普通のサイトで、普通の使い方をするなら標準トラッキングコードで十分ですが、それでは満足しないなら、カスタマイズしましょう。
  • キャンペーントラッキング: 流入元のキャンペーン(広告・媒体)を区別するのに使います。
    • AdWordsキャンペーンは、Auto-TaggingをONにすると自動的にトラッキングされます。
    • Yahoo!リスティングなど、AdWords以外のメディアや、メールマガジンなどで集客していて、その効果をトラッキングしたいなら、ターゲットURLにパラメータを追加します。Campaign URL Builderを使うと、日本語のエンコードまでやってくれます。
  • カスタム変数: カスタマイズできる機能の中で多分もっとも複雑です。トラッキングデータに任意のメタデータを付加できます。とにかくガイドをしっかり読んで使いましょう。
    • Page-Levelカスタム変数: ページのカテゴリや、動的コンテンツに何を出力したのかを記録するのに使います。

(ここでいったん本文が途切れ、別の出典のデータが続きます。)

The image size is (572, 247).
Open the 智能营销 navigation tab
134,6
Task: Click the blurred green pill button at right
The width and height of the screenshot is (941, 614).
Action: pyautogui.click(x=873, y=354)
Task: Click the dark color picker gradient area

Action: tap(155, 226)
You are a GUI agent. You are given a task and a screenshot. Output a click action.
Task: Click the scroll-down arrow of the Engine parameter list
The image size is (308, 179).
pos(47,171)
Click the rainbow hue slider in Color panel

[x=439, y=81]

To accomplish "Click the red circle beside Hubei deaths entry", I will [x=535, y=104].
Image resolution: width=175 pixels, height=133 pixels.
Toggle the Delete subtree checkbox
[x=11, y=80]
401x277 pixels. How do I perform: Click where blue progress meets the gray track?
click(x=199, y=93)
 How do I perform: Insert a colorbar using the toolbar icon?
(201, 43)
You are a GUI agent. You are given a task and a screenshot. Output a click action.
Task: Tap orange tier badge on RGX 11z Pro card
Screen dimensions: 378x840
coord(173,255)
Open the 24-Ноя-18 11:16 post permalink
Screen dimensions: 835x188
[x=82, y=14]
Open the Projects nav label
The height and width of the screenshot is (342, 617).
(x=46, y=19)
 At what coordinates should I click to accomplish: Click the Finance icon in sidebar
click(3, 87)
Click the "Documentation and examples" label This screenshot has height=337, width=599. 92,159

    • Session-Levelカスタム変数: ログインしたユーザ/していないセッションを区別したり、キャンペーン告知Aを見たセッションだけを区別したりするために使います。
    • Visitor-Levelカスタム変数: セッションが終わっても、Cookieにデータを記録して、次回のセッションでもデータを送ります。ユーザの性別・年代なんかを記録して、ユーザ層別の傾向を見たりするのに使います。
  • Eコマーストラッキング: ECサイトの売上データをトラッキングします。カート機能の注文完了画面にECトラッキング用のコードを挿入してデータを飛ばします。

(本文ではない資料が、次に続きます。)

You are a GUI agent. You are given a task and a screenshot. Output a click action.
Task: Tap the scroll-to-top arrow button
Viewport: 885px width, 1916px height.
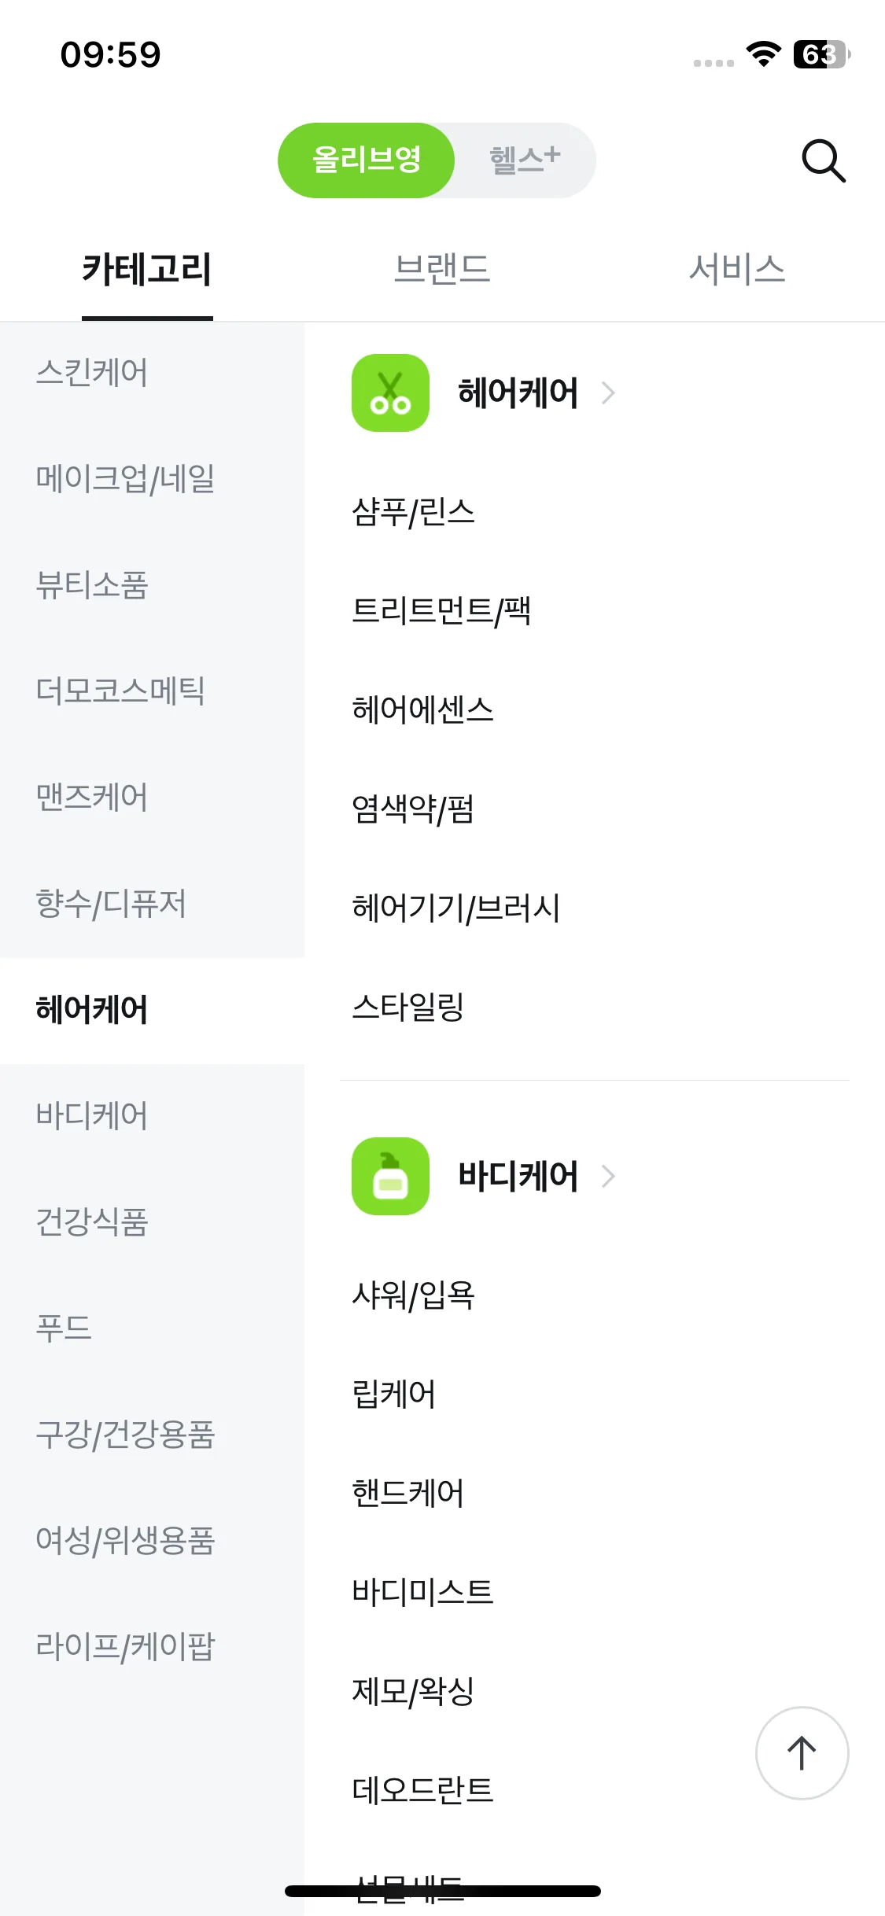point(802,1752)
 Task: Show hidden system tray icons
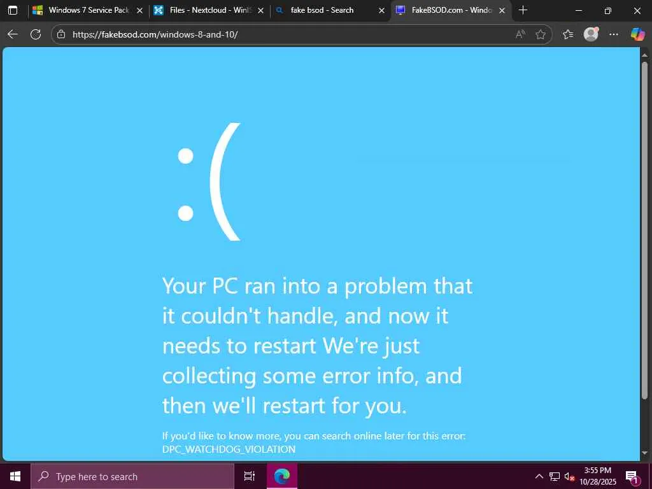539,476
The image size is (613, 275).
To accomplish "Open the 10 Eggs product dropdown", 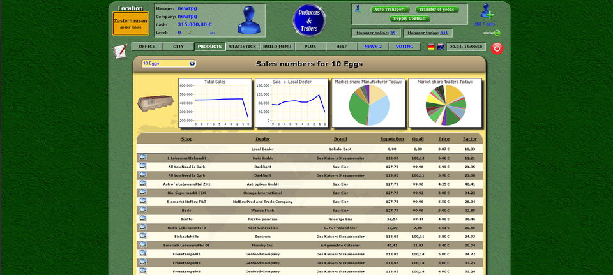I will click(x=169, y=64).
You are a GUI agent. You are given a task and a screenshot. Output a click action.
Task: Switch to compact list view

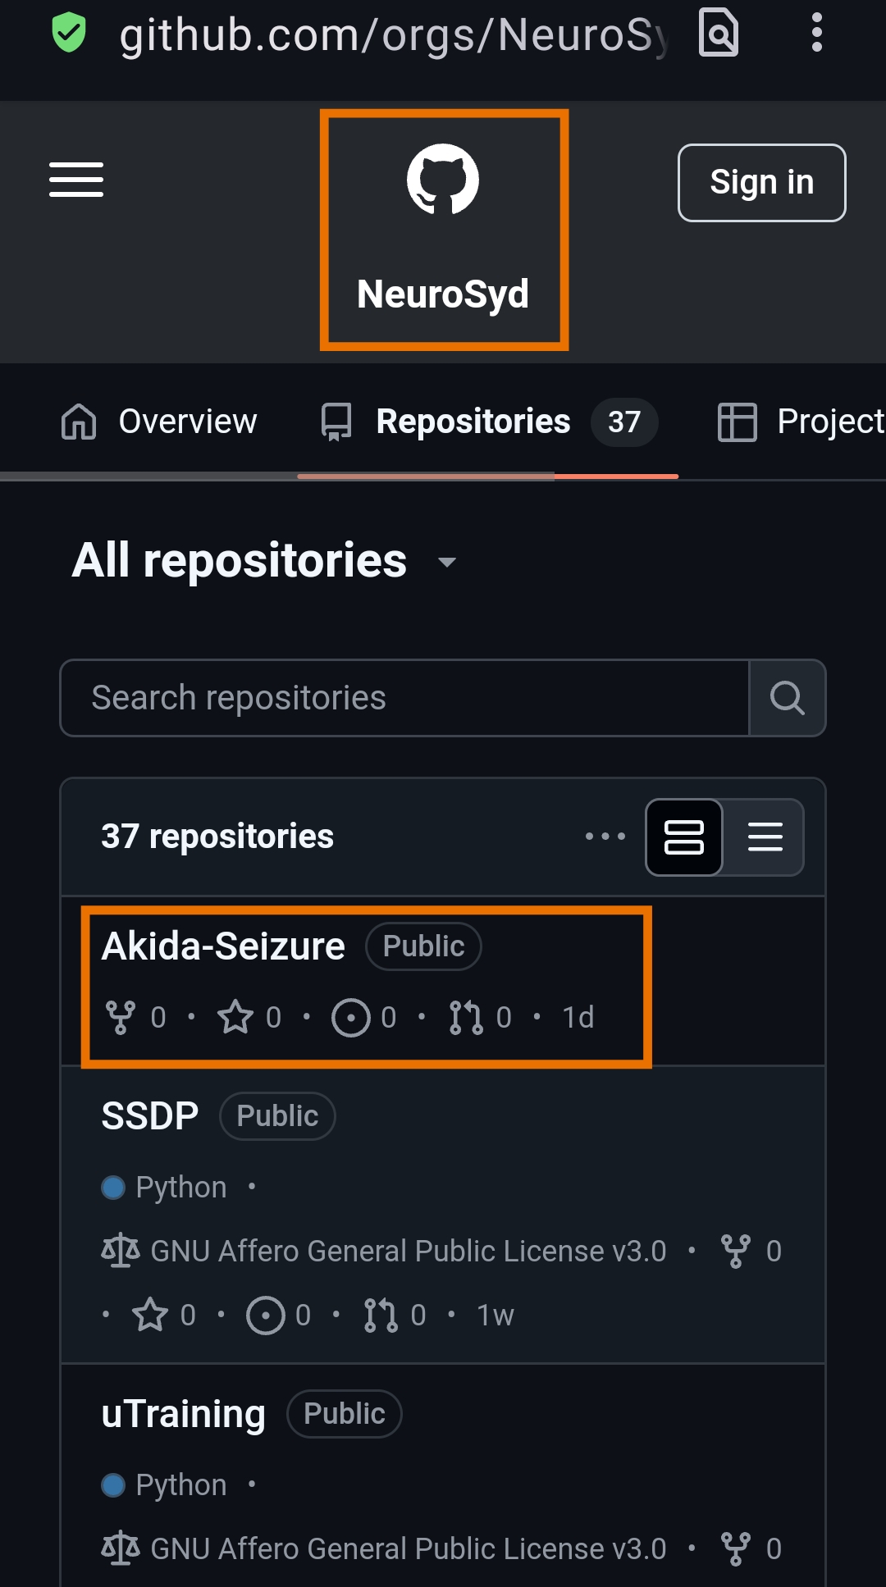coord(765,837)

    • _addItem: トランザクションに含まれる商品の情報を追加します。
    • _trackTrans: トランザクションに関する情報(合計金額・顧客の地域 etc.)を追加します。
  • イベントトラッキング: なんでも任意のイベントの発生を記録します。
    • JSで取れるイベントであれば、ハンドラに_trackEventメソッドの呼び出しを書けば、発生したページと、_trackEventメソッドのパラメータに指定した、イベントカテゴリ・ラベル・値を記録してくれます。
  • 検索エンジンの設定
    • GAはReferrerを見て大体の検索エンジンからの流入を自動識別してくれますが、日本のマイナー検索エンジン(nifty searchなど)を検索エンジンからの流入として認識させたければ、_addOrganicメソッドを呼んで追加しておきます
  • ソーシャルインタラクション: ページ上の「いいね」・「ツイートする」などのSNSボタンの使用をトラッキングします。
    • Google+ ボタンは勝手にトラッキングしてくれるはずです。
    • AddThisを使っているなら、AddThisのヘルプに書いているように、GAのアカウント番号を設定すれば、自動的にビーコンが飛びます。
    • そうでなければ、ボタンのクリックイベントか、ソーシャルプラグインの書き込み完了イベントのハンドラで、_trackSocialメソッドを呼び出します。
  • ユーザタイミング: ページロード時間は標準トラッキングコードで収集してますが、任意のリソースのロード時間なんかを収集することもできます。
    • 非同期JSのロードで、ロード完了イベントのハンドラで_trackTimingメソッドを呼び出したりして使う。
DevGuideに書いてる機能は以上です。GAはJSビーコン型なので、Javascriptでどうにかなることなら、大体のデータは取得してGAに飛ばせます。後は、飛ばしたデータをGAがどう処理して、どういうレポートに反映してくれるかの問題かと思います。

書いてみて思いましたが、いろいろ出来過ぎですね。
それぞれの機能に絞って書いたほうが良かったかも…。